Supplied records:

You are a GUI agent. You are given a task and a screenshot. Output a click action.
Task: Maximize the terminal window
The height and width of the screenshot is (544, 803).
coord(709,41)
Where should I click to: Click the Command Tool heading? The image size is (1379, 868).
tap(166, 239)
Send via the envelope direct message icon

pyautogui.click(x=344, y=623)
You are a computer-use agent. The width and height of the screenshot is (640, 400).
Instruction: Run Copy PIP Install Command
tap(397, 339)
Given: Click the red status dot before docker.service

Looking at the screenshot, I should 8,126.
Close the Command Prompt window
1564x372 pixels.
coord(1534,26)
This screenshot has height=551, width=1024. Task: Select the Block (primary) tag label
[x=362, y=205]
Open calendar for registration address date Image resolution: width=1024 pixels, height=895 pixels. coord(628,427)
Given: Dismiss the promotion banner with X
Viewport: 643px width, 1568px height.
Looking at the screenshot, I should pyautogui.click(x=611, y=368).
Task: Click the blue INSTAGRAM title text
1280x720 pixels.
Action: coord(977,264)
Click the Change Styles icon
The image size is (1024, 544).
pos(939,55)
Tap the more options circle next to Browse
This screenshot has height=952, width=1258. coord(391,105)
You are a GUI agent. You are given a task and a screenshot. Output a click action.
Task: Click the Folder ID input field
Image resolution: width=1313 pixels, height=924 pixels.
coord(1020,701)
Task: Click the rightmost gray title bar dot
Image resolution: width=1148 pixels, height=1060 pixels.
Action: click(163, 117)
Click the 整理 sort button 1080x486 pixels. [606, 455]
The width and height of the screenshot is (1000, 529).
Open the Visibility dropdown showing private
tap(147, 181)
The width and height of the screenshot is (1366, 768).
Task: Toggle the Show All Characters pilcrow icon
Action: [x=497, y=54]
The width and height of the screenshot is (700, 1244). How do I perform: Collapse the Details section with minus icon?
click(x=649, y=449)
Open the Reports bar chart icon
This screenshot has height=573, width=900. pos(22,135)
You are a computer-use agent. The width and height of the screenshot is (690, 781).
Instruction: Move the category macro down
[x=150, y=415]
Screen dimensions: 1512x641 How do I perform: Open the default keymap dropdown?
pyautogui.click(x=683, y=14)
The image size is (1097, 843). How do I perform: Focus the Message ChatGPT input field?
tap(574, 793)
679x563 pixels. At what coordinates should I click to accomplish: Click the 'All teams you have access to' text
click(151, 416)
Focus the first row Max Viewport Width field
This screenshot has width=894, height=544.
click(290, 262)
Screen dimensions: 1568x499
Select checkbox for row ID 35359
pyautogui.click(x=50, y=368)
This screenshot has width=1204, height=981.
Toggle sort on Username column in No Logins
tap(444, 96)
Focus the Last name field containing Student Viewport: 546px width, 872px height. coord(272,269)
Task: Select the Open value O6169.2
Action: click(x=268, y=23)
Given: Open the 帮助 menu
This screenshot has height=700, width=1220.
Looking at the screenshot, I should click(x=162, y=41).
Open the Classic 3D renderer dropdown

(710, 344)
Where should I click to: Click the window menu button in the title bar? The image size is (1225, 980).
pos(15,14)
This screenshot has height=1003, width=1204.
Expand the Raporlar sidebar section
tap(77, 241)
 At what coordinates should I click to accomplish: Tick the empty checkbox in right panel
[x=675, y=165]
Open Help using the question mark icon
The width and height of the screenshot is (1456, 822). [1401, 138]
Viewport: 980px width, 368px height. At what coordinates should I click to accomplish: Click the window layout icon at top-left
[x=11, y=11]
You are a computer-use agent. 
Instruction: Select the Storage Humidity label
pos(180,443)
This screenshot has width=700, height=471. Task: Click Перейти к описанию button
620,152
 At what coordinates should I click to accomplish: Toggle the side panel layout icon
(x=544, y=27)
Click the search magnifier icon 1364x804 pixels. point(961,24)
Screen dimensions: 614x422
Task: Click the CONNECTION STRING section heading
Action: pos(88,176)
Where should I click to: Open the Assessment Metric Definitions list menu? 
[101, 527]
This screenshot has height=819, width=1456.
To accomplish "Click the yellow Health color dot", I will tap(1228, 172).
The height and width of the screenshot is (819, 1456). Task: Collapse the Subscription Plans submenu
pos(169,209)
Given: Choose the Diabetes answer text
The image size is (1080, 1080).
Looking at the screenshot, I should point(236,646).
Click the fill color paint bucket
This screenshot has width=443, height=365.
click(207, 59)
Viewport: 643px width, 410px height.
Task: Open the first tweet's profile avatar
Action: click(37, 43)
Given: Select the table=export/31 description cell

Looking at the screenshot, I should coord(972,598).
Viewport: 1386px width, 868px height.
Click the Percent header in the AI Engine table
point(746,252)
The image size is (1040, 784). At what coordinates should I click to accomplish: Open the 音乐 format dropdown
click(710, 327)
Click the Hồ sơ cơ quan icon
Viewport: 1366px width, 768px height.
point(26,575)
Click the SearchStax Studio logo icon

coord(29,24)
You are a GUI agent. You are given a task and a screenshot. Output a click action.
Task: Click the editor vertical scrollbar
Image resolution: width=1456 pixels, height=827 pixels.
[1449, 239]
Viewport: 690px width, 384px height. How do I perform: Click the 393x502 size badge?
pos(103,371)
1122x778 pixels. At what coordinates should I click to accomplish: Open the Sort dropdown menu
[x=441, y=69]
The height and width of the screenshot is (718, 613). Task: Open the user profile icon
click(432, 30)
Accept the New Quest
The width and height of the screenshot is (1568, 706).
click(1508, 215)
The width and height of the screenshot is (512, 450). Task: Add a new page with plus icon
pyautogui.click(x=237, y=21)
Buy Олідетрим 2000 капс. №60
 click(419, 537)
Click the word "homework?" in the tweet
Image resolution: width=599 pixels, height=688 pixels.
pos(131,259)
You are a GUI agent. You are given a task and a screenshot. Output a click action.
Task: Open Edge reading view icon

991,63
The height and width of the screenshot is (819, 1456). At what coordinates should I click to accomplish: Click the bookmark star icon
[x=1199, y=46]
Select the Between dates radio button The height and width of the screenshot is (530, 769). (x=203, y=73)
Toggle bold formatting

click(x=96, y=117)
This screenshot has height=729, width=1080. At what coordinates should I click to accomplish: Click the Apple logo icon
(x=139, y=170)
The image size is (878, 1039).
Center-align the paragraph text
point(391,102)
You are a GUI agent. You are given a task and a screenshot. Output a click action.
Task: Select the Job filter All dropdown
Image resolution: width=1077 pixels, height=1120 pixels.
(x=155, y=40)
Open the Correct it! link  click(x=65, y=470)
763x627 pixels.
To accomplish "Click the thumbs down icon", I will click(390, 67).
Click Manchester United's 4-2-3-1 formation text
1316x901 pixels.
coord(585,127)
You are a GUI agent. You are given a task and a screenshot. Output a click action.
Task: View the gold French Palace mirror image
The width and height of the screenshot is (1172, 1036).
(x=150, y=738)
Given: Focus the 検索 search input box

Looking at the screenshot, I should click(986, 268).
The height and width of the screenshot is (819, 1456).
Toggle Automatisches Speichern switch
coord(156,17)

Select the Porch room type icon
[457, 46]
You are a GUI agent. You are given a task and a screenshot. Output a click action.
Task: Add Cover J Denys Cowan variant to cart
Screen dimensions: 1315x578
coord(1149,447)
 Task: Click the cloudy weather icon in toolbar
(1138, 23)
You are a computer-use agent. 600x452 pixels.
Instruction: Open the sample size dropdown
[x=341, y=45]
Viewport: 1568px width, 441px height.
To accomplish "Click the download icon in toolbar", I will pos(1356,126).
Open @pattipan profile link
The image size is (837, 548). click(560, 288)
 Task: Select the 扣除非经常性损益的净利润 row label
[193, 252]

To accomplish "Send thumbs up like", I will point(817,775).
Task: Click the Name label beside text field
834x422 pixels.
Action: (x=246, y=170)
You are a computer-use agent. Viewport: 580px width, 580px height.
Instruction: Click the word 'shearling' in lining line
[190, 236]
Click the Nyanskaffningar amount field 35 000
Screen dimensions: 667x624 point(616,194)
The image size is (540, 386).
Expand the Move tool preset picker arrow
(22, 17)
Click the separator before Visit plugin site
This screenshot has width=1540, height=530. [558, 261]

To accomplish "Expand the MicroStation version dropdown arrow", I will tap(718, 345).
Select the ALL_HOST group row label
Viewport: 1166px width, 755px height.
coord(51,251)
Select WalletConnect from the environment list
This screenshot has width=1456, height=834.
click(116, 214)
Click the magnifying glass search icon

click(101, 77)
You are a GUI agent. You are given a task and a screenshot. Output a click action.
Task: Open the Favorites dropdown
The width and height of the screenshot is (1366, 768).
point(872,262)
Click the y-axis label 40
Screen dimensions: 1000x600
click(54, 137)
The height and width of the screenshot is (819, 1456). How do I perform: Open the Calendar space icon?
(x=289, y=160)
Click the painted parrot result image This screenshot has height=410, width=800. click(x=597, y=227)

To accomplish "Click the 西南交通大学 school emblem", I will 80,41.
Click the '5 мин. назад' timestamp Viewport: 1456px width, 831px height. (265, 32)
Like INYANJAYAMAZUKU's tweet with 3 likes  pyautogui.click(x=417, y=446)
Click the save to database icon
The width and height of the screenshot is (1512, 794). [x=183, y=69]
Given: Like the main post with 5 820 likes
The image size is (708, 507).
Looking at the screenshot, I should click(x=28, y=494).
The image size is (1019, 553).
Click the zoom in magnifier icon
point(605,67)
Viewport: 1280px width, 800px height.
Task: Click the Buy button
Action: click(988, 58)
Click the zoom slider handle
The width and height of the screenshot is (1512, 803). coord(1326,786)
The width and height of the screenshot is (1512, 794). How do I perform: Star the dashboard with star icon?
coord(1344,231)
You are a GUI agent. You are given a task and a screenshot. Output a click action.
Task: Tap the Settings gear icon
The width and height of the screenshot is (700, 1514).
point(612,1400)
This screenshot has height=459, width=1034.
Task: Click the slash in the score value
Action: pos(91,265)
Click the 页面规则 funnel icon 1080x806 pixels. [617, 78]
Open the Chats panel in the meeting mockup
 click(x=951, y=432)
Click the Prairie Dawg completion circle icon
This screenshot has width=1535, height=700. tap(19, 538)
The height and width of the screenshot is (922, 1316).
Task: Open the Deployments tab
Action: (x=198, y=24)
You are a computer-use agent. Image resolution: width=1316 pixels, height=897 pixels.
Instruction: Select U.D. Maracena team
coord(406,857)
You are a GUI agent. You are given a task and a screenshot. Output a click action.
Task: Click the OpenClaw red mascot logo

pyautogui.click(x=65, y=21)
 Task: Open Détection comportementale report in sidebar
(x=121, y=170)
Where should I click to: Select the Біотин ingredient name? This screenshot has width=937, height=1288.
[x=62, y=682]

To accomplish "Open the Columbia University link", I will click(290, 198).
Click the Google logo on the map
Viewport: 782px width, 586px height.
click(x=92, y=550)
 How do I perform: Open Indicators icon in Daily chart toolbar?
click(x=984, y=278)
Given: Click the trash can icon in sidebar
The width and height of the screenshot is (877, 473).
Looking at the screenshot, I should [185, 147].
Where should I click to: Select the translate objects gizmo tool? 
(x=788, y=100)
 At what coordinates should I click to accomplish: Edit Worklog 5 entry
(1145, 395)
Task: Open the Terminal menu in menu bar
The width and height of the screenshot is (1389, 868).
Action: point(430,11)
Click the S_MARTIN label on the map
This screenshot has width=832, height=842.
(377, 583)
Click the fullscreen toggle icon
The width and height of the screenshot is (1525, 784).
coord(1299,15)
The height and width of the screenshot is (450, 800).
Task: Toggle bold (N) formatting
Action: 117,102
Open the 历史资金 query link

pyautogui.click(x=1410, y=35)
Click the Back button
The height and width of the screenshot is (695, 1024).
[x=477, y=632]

What is needed: Go through the data above and copy every line that contains the word "arrow".

Solved exercise:
Expand the Move tool preset picker arrow
To accomplish "Expand the MicroStation version dropdown arrow", I will tap(718, 345).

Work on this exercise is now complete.